Effective Physician Leaders Reawaken Their Adam 2’s

Willing to be wrong is more important than needing to be right.

Effective Physician Leadership - CPL

In his book, “The Road to Character,” New York Times columnist David Brooks talks about the two competing descriptions of Adam in Genesis, the first book of the Hebrew Bible. There’s “Adam 1” who strives for worldly success and “Adam 2” who is focused on character and spiritual fulfillment. Adam 1 strives for the perfect curriculum vitae while Adam 2 is focused on the perfect eulogy.

While I have no doubt that it is “Adam 2” that drives all of us toward the spiritual fulfillment in helping those in need, he is quickly replaced by the “Adam 1,” the Adam of the perfect curriculum vita we need to achieve our certification. Our Adam 1 needs to be right in order to achieve his goal.

We attend the right high schools and the best universities and strive for superior SAT scores and look for the extracurricular activities to assure we gain admittance to the top medical schools where we then focus on the grades needed to gain access to the most desirable residencies and then fellowships. We are rewarded there for making the right diagnosis and prescribing the right therapy and not rewarded enough (or at all) for our empathy towards our patients, their families, or our colleagues. “Adam 2” fades too quickly from our memory.

The Core of the Challenge

Effective physician leaders need to reawaken their Adam 2’s and help our colleagues reactivate theirs. This tension between CV skills and eulogy skills is the core of the challenge facing physicians who are interested in effectively leading cultural change in today’s complex and dynamic healthcare environment. This inner refocusing is difficult for us. We have spent our formative years learning to be right all of the time. In our clinical environment, we can’t afford to make mistakes or even admit we might have.

To reconnect with our inner fulfillment, however, we have to first become comfortable with being wrong. Only when we can allow ourselves to be wrong can we truly listen and appreciate others’ perspectives, suggestions, passions, and fears. When we are comfortable that we may not know the answer, we achieve the humility we need to build trust and positively engage with all of our partners in our healthcare system: physician colleagues, administrators, support staff, patients and community stakeholders.
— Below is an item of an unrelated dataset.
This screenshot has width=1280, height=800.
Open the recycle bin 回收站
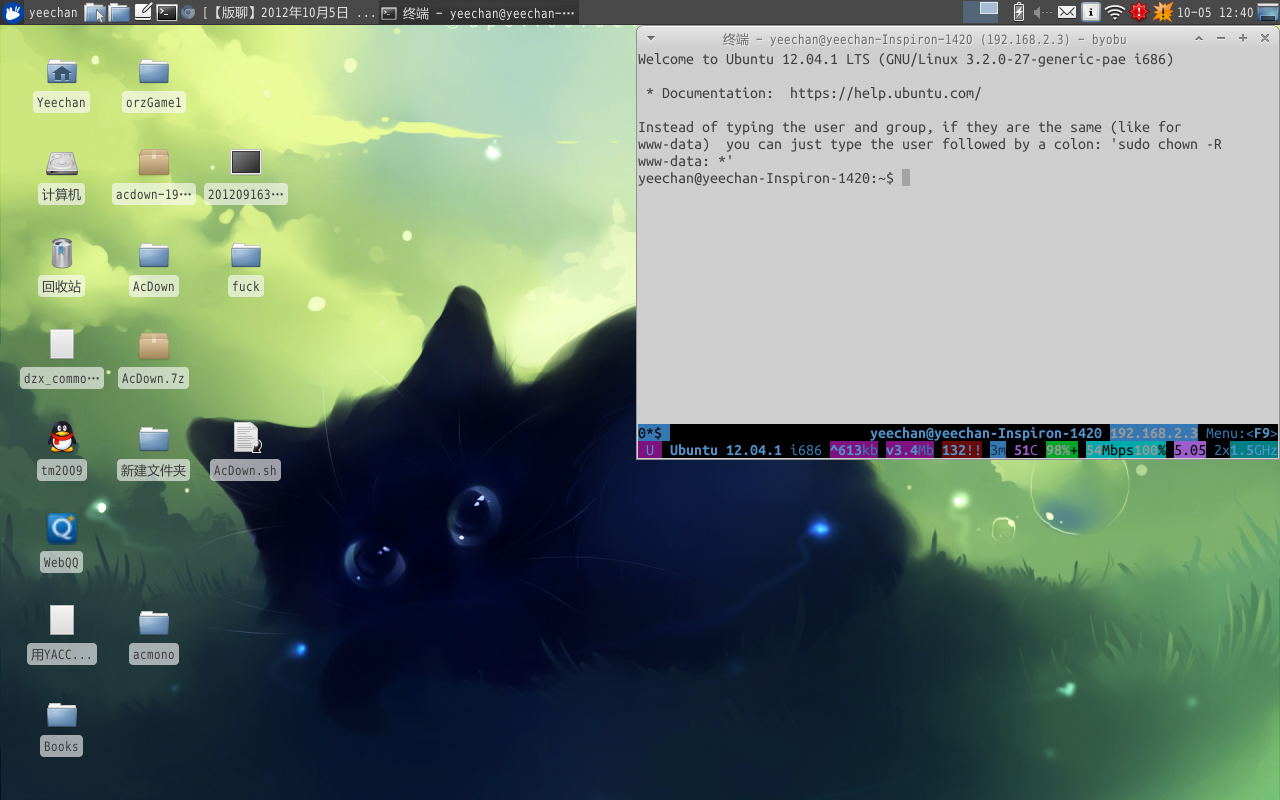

Our effort to listen to and enhance our “Adam 2” enables us to build trust with one another. Only when we have the skills needed to challenge our own assumptions can we challenge the assumptions of others in a humble and respectful manner. We then can engage one another in the difficult changes needed to transform our autonomous, siloed, wasteful and dysfunctional healthcare system into one that is collaborative, integrated, and functional.

America today needs Physician Leaders to bring us all back to our calling. We are in a unique position to help create a value-based healthcare system which assures quality healthcare at a price point our society can afford.

But first, we have to be OK with being wrong.